If it rings a bell (and given how long it’s been since the pick, it probably doesn’t), it might be because I was bullish on Abbott way back in late October after the stock finally broke out of a long-term wedge pattern. It’s not the kind of thing most investors would have noticed, or even cared about noticing. But, the longer I do this, the more I’m convinced the technical clues tell you as much about where a stock’s going as the underlying fundamentals do.
It works both ways, of course, which is why I’m now saying it’s time to pull the plug on Abbott … if you were only in it because of my advice. That said, perhaps you should consider taking a little profit now no matter what the reason you got in.
All Good Things …
Click to Enlarge The nearby chart tells the tale. Shares soared in the meantime, from $53.45 then to the current price of $64.64. And they had been as high as $66.80 at one point last week. That’s a gain of at least 21%.

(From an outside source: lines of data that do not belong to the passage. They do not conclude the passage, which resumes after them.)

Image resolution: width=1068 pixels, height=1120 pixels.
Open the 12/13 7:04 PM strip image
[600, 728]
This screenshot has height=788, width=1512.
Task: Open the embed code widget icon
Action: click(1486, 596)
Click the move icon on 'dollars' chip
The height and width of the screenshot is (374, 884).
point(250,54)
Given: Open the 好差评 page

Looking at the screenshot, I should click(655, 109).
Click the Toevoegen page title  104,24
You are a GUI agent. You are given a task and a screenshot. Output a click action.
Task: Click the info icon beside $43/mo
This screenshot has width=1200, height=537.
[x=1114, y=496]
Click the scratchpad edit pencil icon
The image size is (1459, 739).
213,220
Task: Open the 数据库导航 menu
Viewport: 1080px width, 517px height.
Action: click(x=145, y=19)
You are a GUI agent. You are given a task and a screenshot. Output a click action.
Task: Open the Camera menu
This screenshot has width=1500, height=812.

Unfortunately, it’s a gain that has left the stock technically overbought and ripe for a pullback.
Just for the record, though, the overbought “feeling” isn’t the only reason I suspect the rally from ABT is winding down.
While the stock surge is exciting, Abbott hasn’t exactly been knocking it out of the park on the earnings front. Oh, per-share profits have technically grown since then, but that growth has been sporadic, and not altogether reliable. Pair that up with the fact that the trailing P/E of 21 is about as expensive as we’ve seen the stock in a normal (i.e. profitable) environment since 2006, and what you’ve got is a stock that’s going to have a tough time justifying higher prices to new buyers.
That’s still not the only reason it might be time to let go of Abbott Laboratories now, however.
Click to Enlarge While the multimonth chart still shows a pretty clear breakout from a triangle pattern, when you zoom further out to a multiyear chart, another pattern emerges.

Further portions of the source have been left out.